Nous entamerons, le 17 septembre prochain, à l’occasion du prêche du vendredi, une campagne nationale de civisme qui va toucher l’ensemble des mosquées, des écoles coraniques, des zaouïas, des radios et télévisions, mais aussi des centres culturels islamiques. Nous allons interpeller les gens sur la citoyenneté. Nous allons les appeler à redécouvrir leur islam authentique. Celui de la clémence, du pardon et de l’entraide. Nous avons remarqué que la société algérienne perd de plus en plus son âme et sa morale. Et la moralisation de la société relève, bien sûr, de l’école mais aussi de la mosquée. Et c’est pourquoi nous sommes impliqués avec le ministère de l’Education nationale pour réviser avec lui le contenu du programme de l’éducation religieuse. Il ne s’agit pas d’avoir un élève qui sache comment faire la prière et comment effectuer le pèlerinage. Il s’agit d’avoir un élève qui se défend de voler, qui se défend de frapper et de tuer, qui se défend de s’organiser en groupe armé et extrémiste. Il s’agit donc de renouer avec cet islam ancestral.

Après l’avoir annoncé, vous estimez aujourd’hui que la réouverture d’une synagogue relève de l’obsolète Pourquoi ?                                                                                                                                                                                  

Ce n’est pas moi qui ai dit que la réouverture d’une synagogue relève de l’obsolète. Ce sont les correspondances que j’ai reçues de la part d’autorités religieuses judaïques qui le disent. En remerciant l’Algérie pour la clarté de sa démarche et la proclamation haut et fort des principes de la République en matière de liberté de conscience, ces autorités religieuses ont interpellé le ministère des Affaires religieuses pour dire que cette réouverture relève de l’obsolète parce qu’il n’y plus assez de juifs en Algérie pour prier dans ces lieux. Ensuite, il n’y a pas eu de demandes officielles de la part de juifs algériens ou autres pour la réouverture de synagogues en Algérie. Cela étant dit, il y a eu une manipulation de mes propos, une politisation de la démarche et du refus et un harcèlement idéologique (concernant cette question). Ce que j’ai dit (sur la réouverture des synagogues, ndlr) s’inscrit dans la démarche historique. Ce n’était pas étranger à l’appel de monsieur le président de la République lancé, en 1999, à partir de Constantine ou à celui du FLN du 1er octobre 1956 ou à l’appel du Saint Coran !

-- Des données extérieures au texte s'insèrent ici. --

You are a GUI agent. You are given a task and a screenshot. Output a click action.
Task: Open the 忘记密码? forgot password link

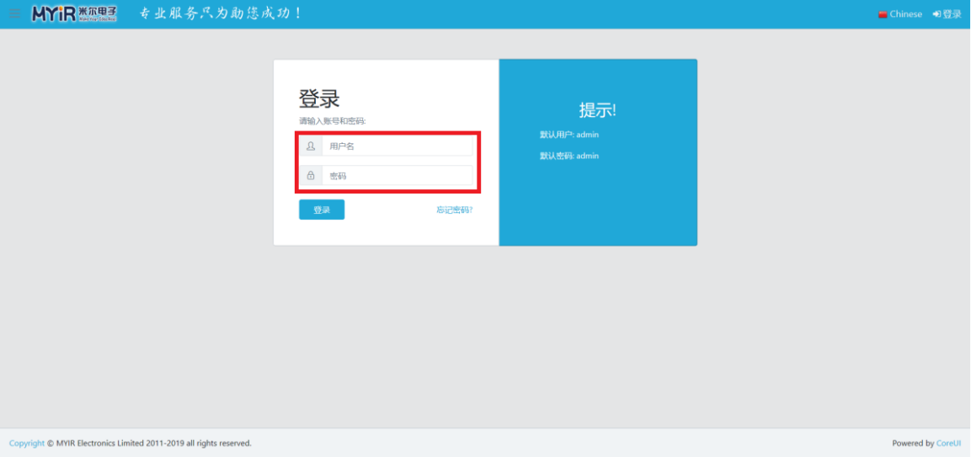(x=454, y=210)
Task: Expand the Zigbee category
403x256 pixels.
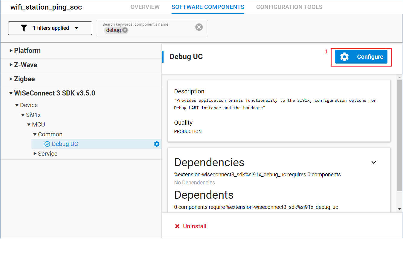Action: [x=11, y=79]
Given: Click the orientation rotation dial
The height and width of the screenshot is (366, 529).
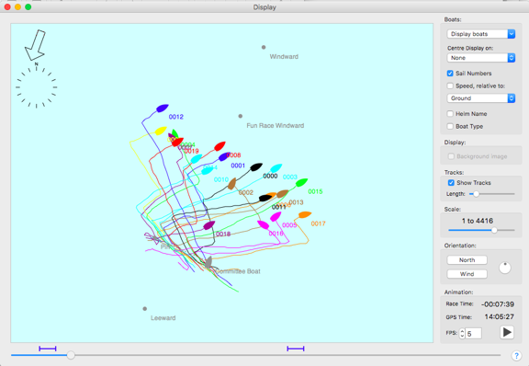Looking at the screenshot, I should coord(505,268).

Comment le projet de la Grande mosquée d’Alger pourrait-il être livré en 2016 malgré le retard accusé ?

Le projet devait être livré en 2015. Nous avons accusé quelques huit mois de retard. Nous allons essayer de le rattraper. Voici quelques chiffres sur le taux d’avancement des travaux de la Grande-mosquée : lors de ma première visite sur le chantier, le taux d’avancement des travaux de la salle de prière était à 21%, lors de ma deuxième visite, il était à 28% ; concernant le minaret, le taux était à 8% et il est passé à 16% ; pour ce qui est de la cour extérieure et du parking, le taux est passé de 8 à 23%. Nous avons aplani les problèmes qui ont jalonné l’exécution de ce projet qui sera livré entre 26 mars 2016 et le 22 juin 2016. J’ai donné quelques mois dans l’espoir de faire la prière du vendredi, à l’occasion du 1ernovembre 2016, à la Grande mosquée d’Alger.

 Comment desservir la Grande mosquée d’Alger sachant que l’autoroute de l’Est est déjà saturée ?

L’accès principal de la mosquée se trouve dans la cité de Mohammadia. D’autres accès sont au niveau de la rocade sud. Des accès qui sont en voie de construction par le biais de la direction des travaux publics de la wilaya d’Alger et qui sont pris en charge par le ministère des Travaux publics. Donc, les usagers de l’autoroute vont accéder par des pénétrantes et les autres vont accéder via la cité.